Just saw that in the related sidebar, question answered! – BallzofFury Jun 6 '12 at 18:35
It's a shame, because your question is much better-written than that one :P in any case, this is sort of a "trick" question inasmuch as the topology is actually trivial (i.e. the only nonempty open set is the whole set). No points are even topologically distinguishable, let alone separated by disjoint open sets! – Ben Millwood Jun 6 '12 at 18:37
I agree it's kind of trivial, but it's good practice for working with quotient spaces. Something other than the usual examples given. – BallzofFury Jun 6 '12 at 18:42
Oh yes. That's sort of what I meant - it's a "trick" question because the substance of the question isn't anything to do with Hausdorffness. – Ben Millwood Jun 6 '12 at 18:42

In answer to this, you don't: your open sets are sets of equivalence classes, and are roughly $$\left\{ [y] : y - x \in \mathbb Q, x \in B_\varepsilon(x_0) \right\}$$
It's now easier to see that for any $y \in \mathbb R$, you can subtract off some rational to land in $B_\varepsilon(x_0)$, so $[y]$ is in the open set above.
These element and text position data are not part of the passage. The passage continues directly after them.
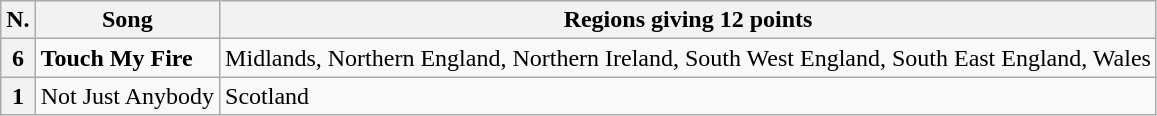
Not Just Anybody (127, 96)
Midlands, Northern England, Northern Ireland, South West England, South East England, Wales (688, 58)
1 (18, 96)
Regions giving 12 points (688, 20)
Scotland (688, 96)
Touch My Fire (127, 58)
Song (127, 20)
N. (18, 20)
6 (18, 58)
Search for the cell housing the specified text and yield its [X, Y] center coordinate. 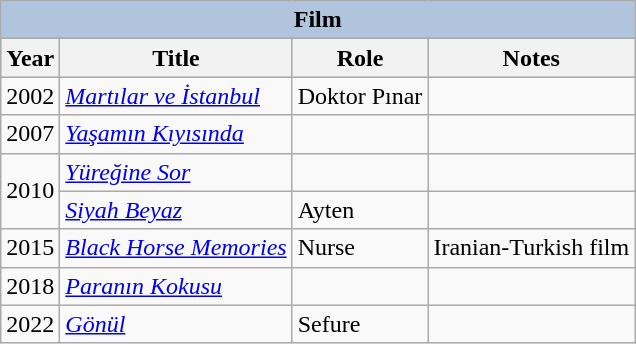
Year [30, 58]
2007 [30, 134]
2022 [30, 324]
2002 [30, 96]
Doktor Pınar [360, 96]
Yüreğine Sor [176, 172]
Film [318, 20]
Iranian-Turkish film [532, 248]
Role [360, 58]
Black Horse Memories [176, 248]
Nurse [360, 248]
Sefure [360, 324]
Yaşamın Kıyısında [176, 134]
Martılar ve İstanbul [176, 96]
Siyah Beyaz [176, 210]
Gönül [176, 324]
2018 [30, 286]
Ayten [360, 210]
2015 [30, 248]
Title [176, 58]
2010 [30, 191]
Notes [532, 58]
Paranın Kokusu [176, 286]
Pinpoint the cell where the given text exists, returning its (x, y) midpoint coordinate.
The arbitrary open set above. Hence there is only one non-empty open set, namely the whole space.
Once you're accustomed to the definition, you'll stop thinking of them as equivalence classes and just think of it as "$\mathbb R$, but with points separated by a rational distance glued together". Then every point is "near" every other point, because every point is "near" a rational, and all the rationals are glued together. Hence the topology is trivial.